Despite having to change his accent, he still feels it’s better to be poor or lower working class as you have to drive harder to succeed. “It is easier, especially financially, if you are upper middle class or from wealth of course. However, when business hits hard times, which always happens at some point, you need to dig deep and work your way out. That sort of spirit comes more naturally to working class people, I find.”
Andy Ayim is a product manager and investor in working class founder. Writing for Crunchbase, he says: “A typical start-up funding round start with a friend and family round of investment, followed by angel investors. Then venture capital funds a start-up from Series A to exit. However, there is a certain class of entrepreneur who is stumbling most at the first funding hurdle. The working class entrepreneur.”
The issue is the first funding round. People at the poorer end of the spectrum rarely have savings, and even comfortable middle class families might not have enough free in their nest egg to give a spare £10,000 to a child’s newest ‘hobby’ (which, frankly, is all it is until you can get it off the ground). That first crowdfunder, the one that appears on your Facebook (Help Jiminy raise funds for inflatable dog collars!!) will get off the ground much faster if you come from a family of bankers and lawyers than if your mum’s a teacher. Money talks, which is why so many successful business people come from families who are already loaded.
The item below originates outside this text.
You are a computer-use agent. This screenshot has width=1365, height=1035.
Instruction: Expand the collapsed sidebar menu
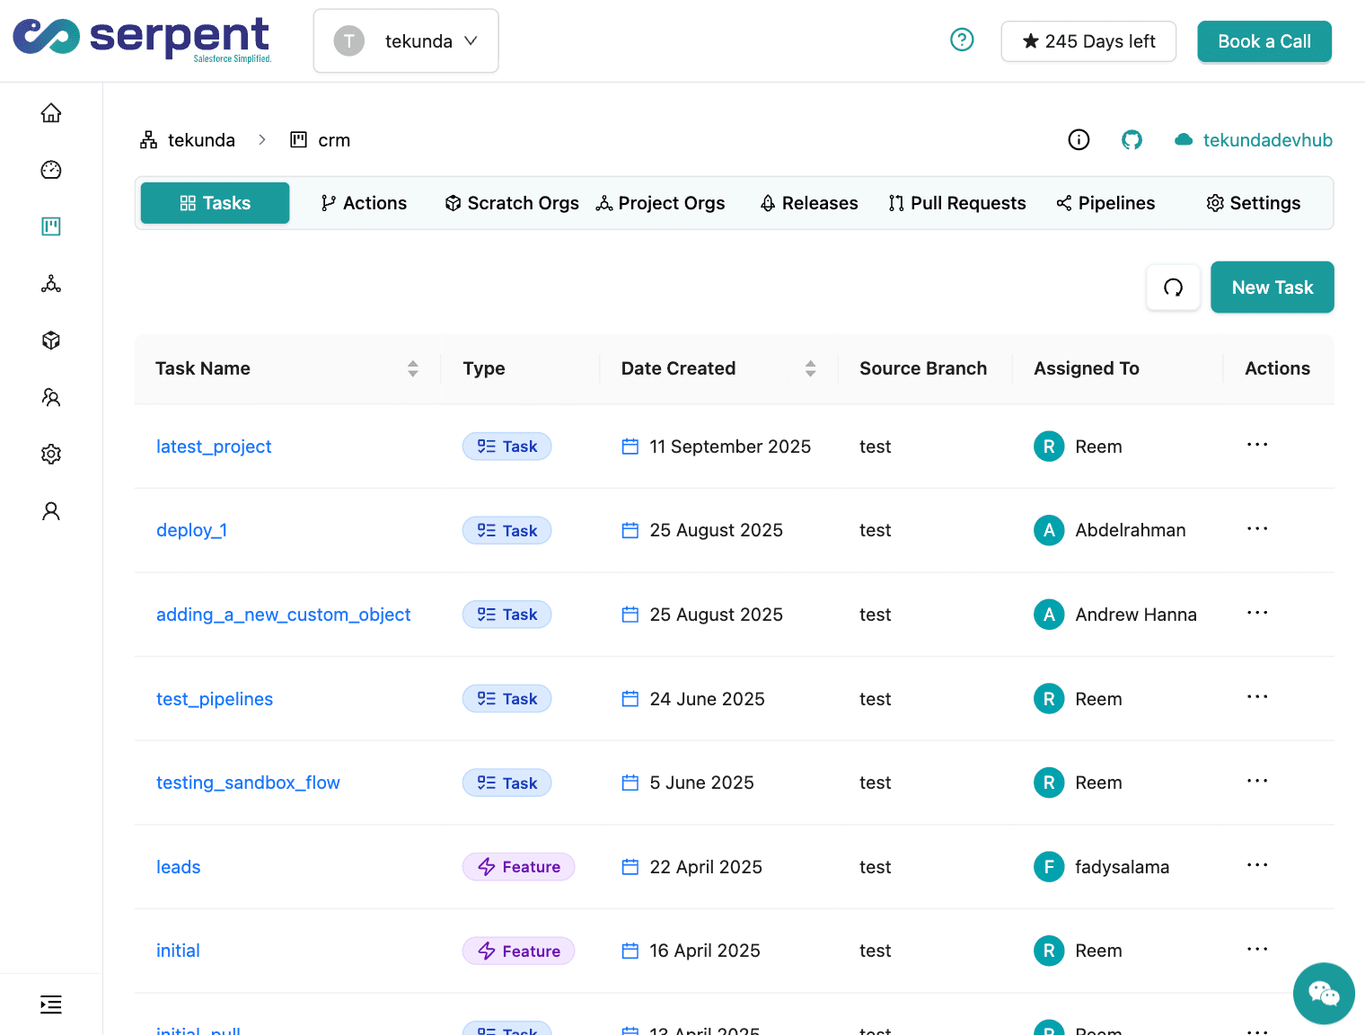pos(51,1004)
It sounds obvious written down, but as with all industries, the more money you have behind you, the smoother your ride will be. So how do we start enabling people from different class backgrounds to break into the start-up scene?
First of all, we need to keep talking about the diversity issue. VCs should know why it’s important to ensure those without the ability to raise money from their backgrounds get a look-in during funding rounds.
Another way to break barriers is to start eroding established preconceptions of company culture. This way people like Rich and Jamie won’t be conscious of their accents because it won’t matter anymore. Feeling like you’re different to everyone else before you’ve even opened your mouth will stop people from even trying to enter the start up scene.
More events should be focused towards minorities. Although class is more difficult to define than say, being female or a person of colour, signposting that you’d like people who identify as working class to come to networking events is a good start.
For Rich, what would have helped the most is to have a mentor. “If I’d known from day one that there were other people like me trying to make entrepreneurship work, I wouldn’t have left that networking meeting feeling somehow ashamed with who I was. A mentor who had achieved independently and could show me there are other ways to generate success that don’t necessarily depend on tapping into dad’s banking friends. More awareness that not everyone has the same background would be brilliant.”